The core idea
Risk reversal turns the slope of the smile into one signed number.
The metric compares the implied volatility of an out-of-the-money call with an out-of-the-money put at the same delta. It is a compact way to track whether the market is paying more for upside exposure or downside protection.
Choose a delta
Most desks use 25-delta or 10-delta nodes so the comparison stays away from ATM but inside liquid wings.
Read both wings
Take the call implied volatility and put implied volatility for the same expiry and delta distance.
Keep the sign convention visible
This guide uses call IV minus put IV. A negative value means puts are richer than calls.
Conventions differ across markets. Derivasys labels the sign so the dashboard remains readable: on this page, a negative 25Δ RR means the put wing is above the call wing.
Formula
Use the same expiry and the same delta on both sides.
The 25-delta risk reversal is calculated from the 25-delta call implied volatility and the 25-delta put implied volatility. The result is usually quoted in volatility points.
Worked example
A BTC put wing at 64% and call wing at 51% gives a negative RR.
With the convention used here, the 25Δ risk reversal is 51% - 64% = -13 volatility points. The negative sign says downside implied volatility is richer than upside implied volatility.
64.0%
51.0%
51.0 - 64.0 = -13.0 vol points
Put demand or downside protection is richer than call demand.
Dashboard usage
Risk reversals are most useful when viewed across expiries.
A single expiry tells you the current skew at one tenor.
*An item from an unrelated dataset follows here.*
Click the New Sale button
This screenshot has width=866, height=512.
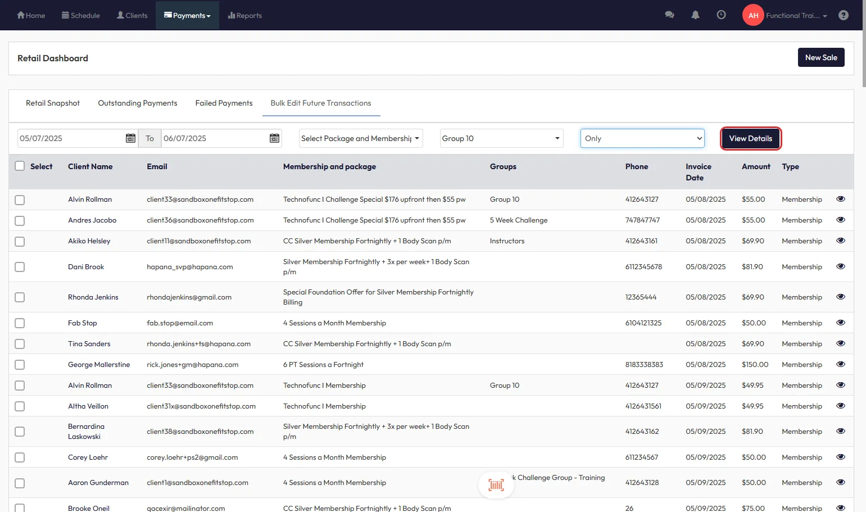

A surface view shows whether the skew is front-loaded, persistent, or isolated to a noisy quote set.
Direction of skew
Risk reversal is the clean signed readout of whether downside or upside options are more expensive.
Surface monitoring
A live panel can show whether skew changes are broad across expiries or isolated to one tenor.
Scenario reports
Delta-node risk reversals make it easier to compare smile changes before and after spot or forward moves.
Model diagnostics
Large risk reversal jumps can flag fit instability, stale quotes, or a real change in wing demand.
FAQ
Common questions about risk reversals.
What is a risk reversal?
A volatility risk reversal is the difference between same-delta call and put implied volatilities for the same expiry. This page uses 25-delta call IV minus 25-delta put IV.
What does a negative risk reversal mean?
Under the call-minus-put convention, a negative risk reversal means the put wing is more expensive than the call wing.
Is a risk reversal a trade or a metric?
It can be both. This page focuses on the volatility metric. The trade structure buys one wing and sells the other.
Why use delta instead of strike?
Delta nodes compare similar parts of the smile across expiries and market levels. Fixed strikes can drift from ATM into wing territory as the forward moves.